Tension between our human lived experience and new ways of understanding the world have often been at the heart of science fiction. The title of DWF's new GC series takes its name from Aldous Huxley’s Brave New World. The central paradox in the book is the tension between the more mechanistic, process driven machines versus the basic human need to be individualistic, creative and express oneself.
DWF are rethinking the title of Huxley’s book in their new GC series. What’s needed to imagine the future of law is bravery and an ability to embrace the new. But to do this we cannot have a tension between on the one side, the human and the creative and on the other processes and technology; we need to bring both together. We need to be creative, to bring new ideas in and make connections from outside of traditional legal practice. What we will also need is the expertise and insights from a wide range of subject matter experts, not just lawyers.
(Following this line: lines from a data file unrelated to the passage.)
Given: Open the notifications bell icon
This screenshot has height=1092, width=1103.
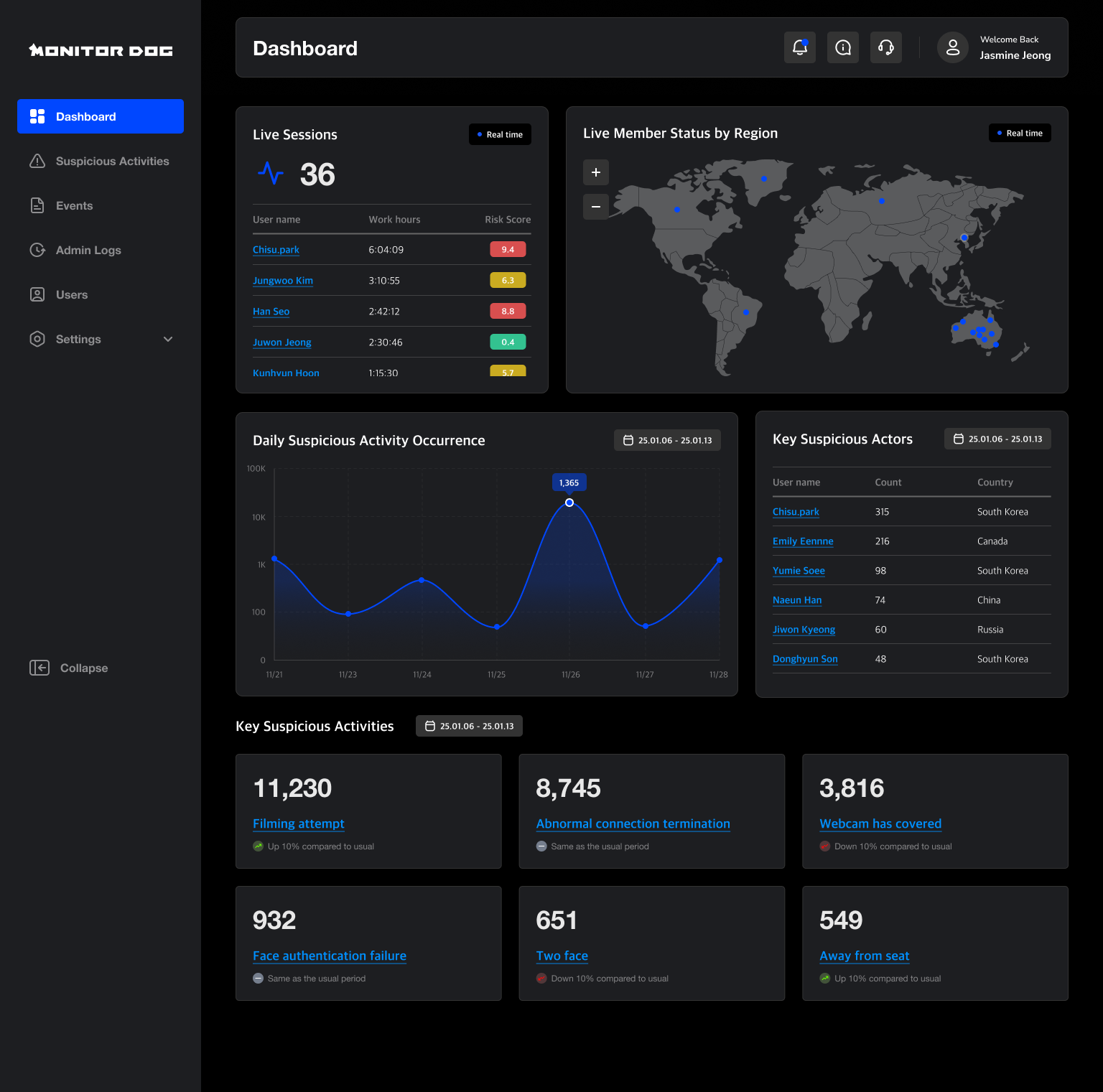Looking at the screenshot, I should tap(799, 47).
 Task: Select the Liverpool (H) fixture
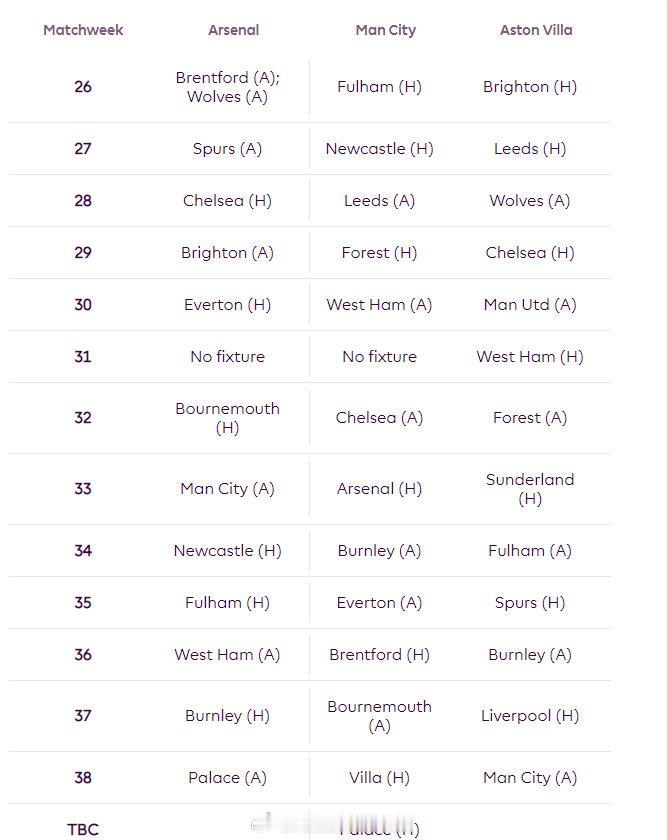click(530, 716)
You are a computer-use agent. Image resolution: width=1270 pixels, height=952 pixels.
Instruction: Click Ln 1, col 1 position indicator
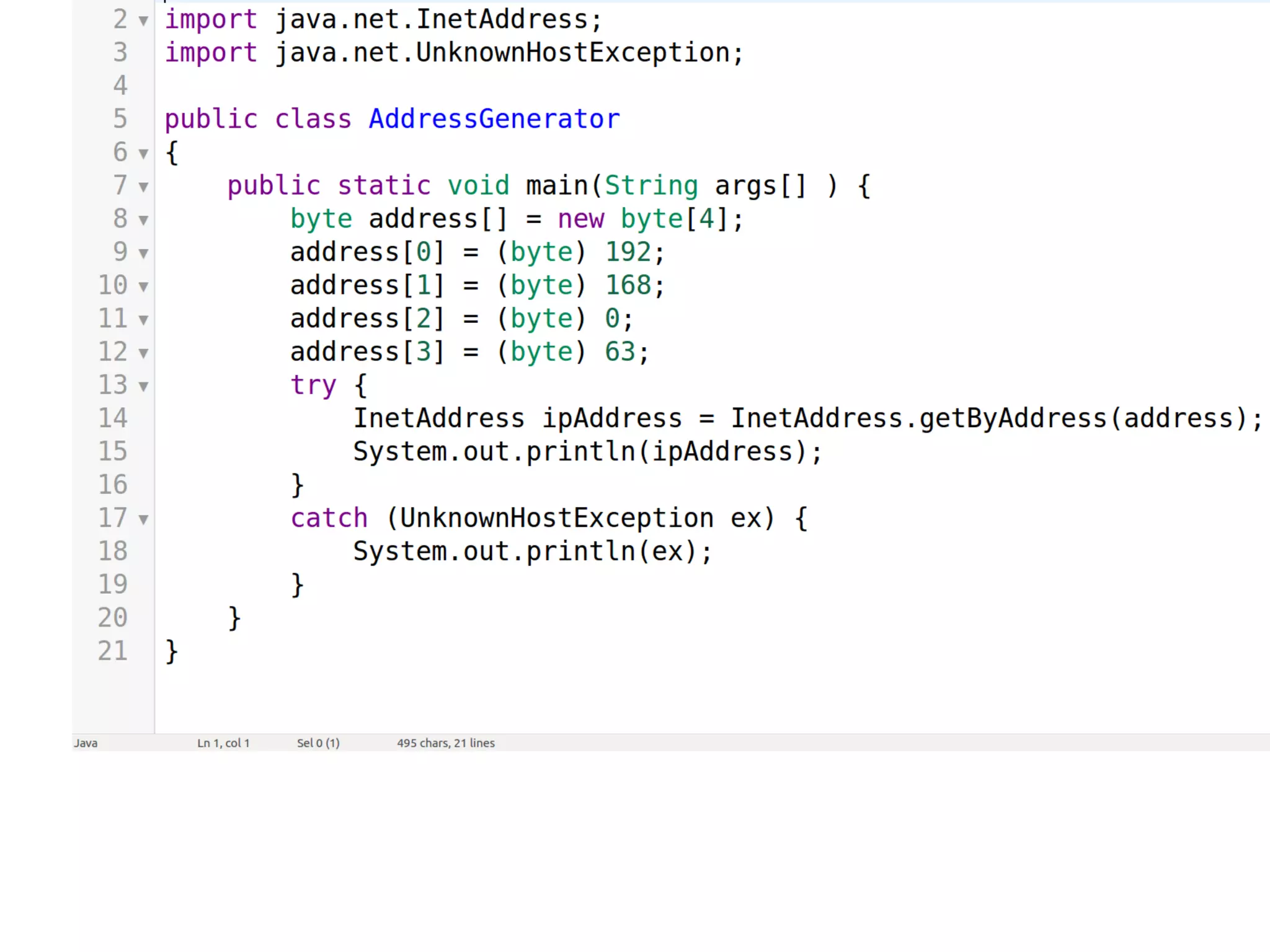click(223, 743)
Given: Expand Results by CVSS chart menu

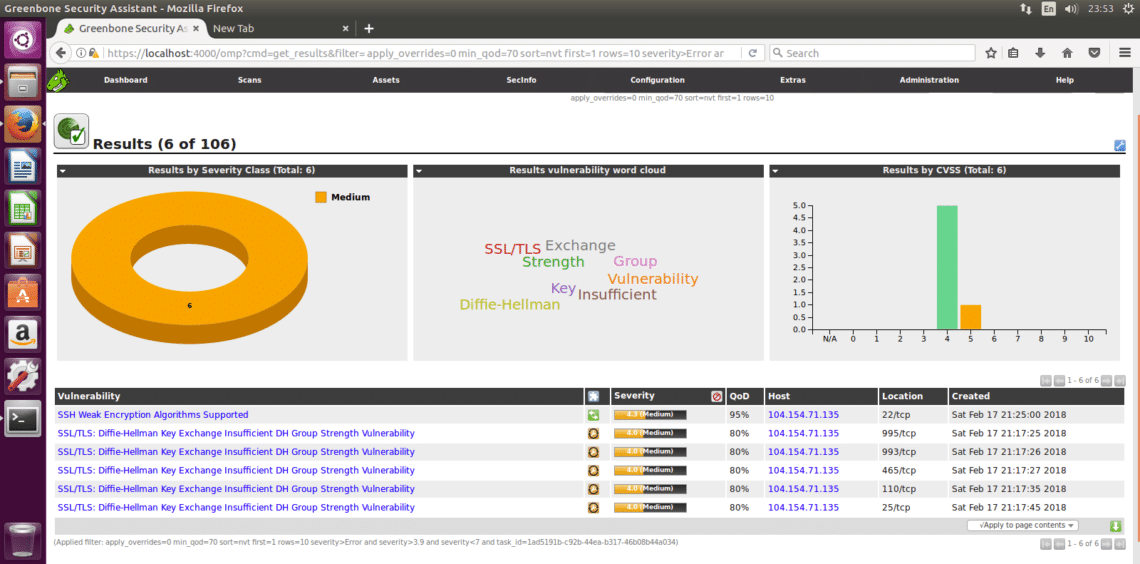Looking at the screenshot, I should point(775,171).
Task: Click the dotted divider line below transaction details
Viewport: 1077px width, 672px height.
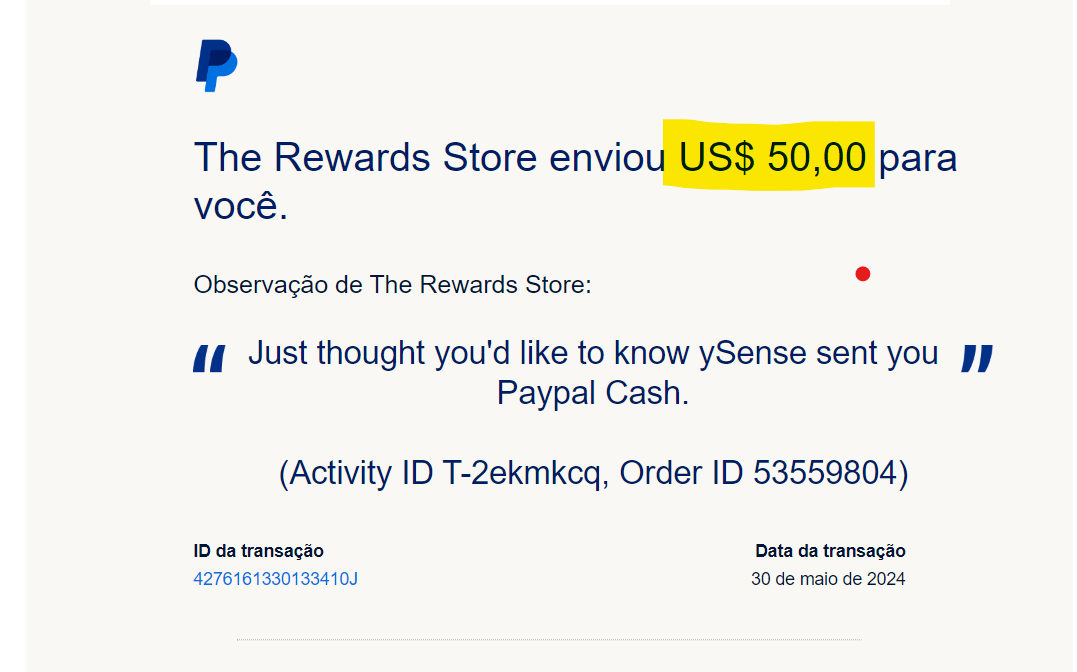Action: coord(549,640)
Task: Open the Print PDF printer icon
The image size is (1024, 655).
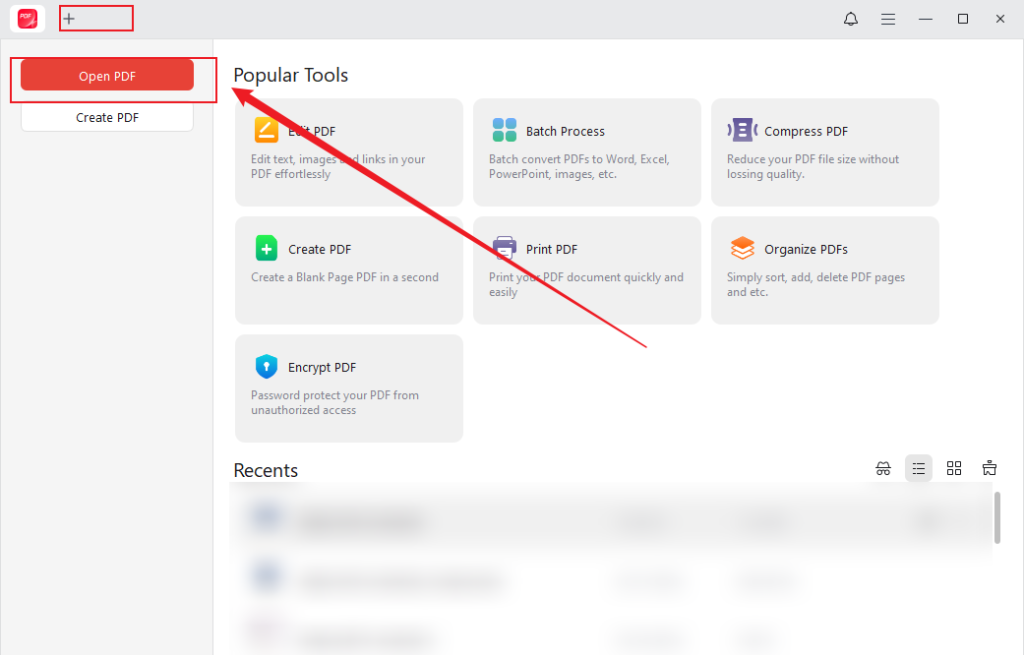Action: pos(503,247)
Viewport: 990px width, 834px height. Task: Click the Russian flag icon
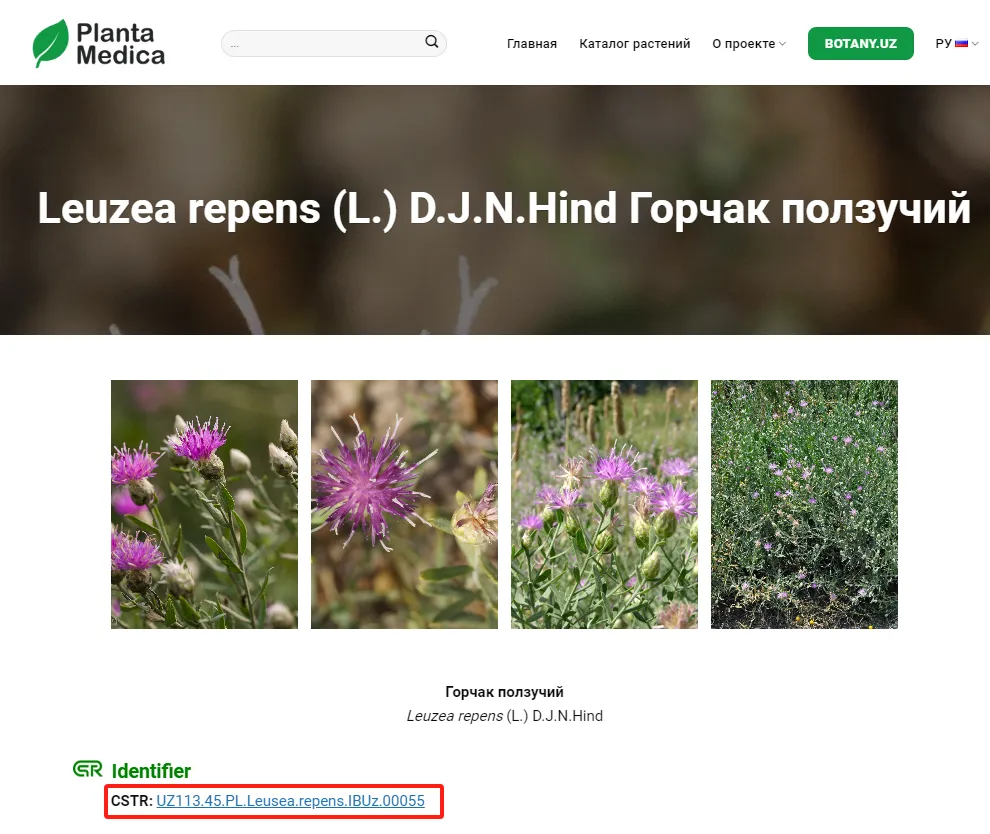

Getting to the purpose of the new
In practical terms what we need to start with why; why we need to do things differently, followed by how and what we need, step by step, to make that happen. Popular phrases like ‘innovation strategy’ and ‘digital transformation’ can stymy many organisations or teams because they don’t know what that means for them specifically in practice. What we also need to be prepared for as we embrace change is that change itself may likely change. What innovators from the tech sector know is that you need to be able to pivot and learn from what goes wrong. It’s a lesson many lawyers struggle with due to the cult of perfectionism instilled via training and much professional experience.
The challenge with these new ways of working is that we may feel anxious; as if we need to rush to shiny new solutions. There can be a definite fear of missing out regarding innovation in law, where all of us may feel compelled to jump into something which seems new and innovative. But if it’s not really doing the job we need it to, then it will ultimately feel unsatisfying. It may then cause ourselves and/or our leadership to dismiss any change as pointless.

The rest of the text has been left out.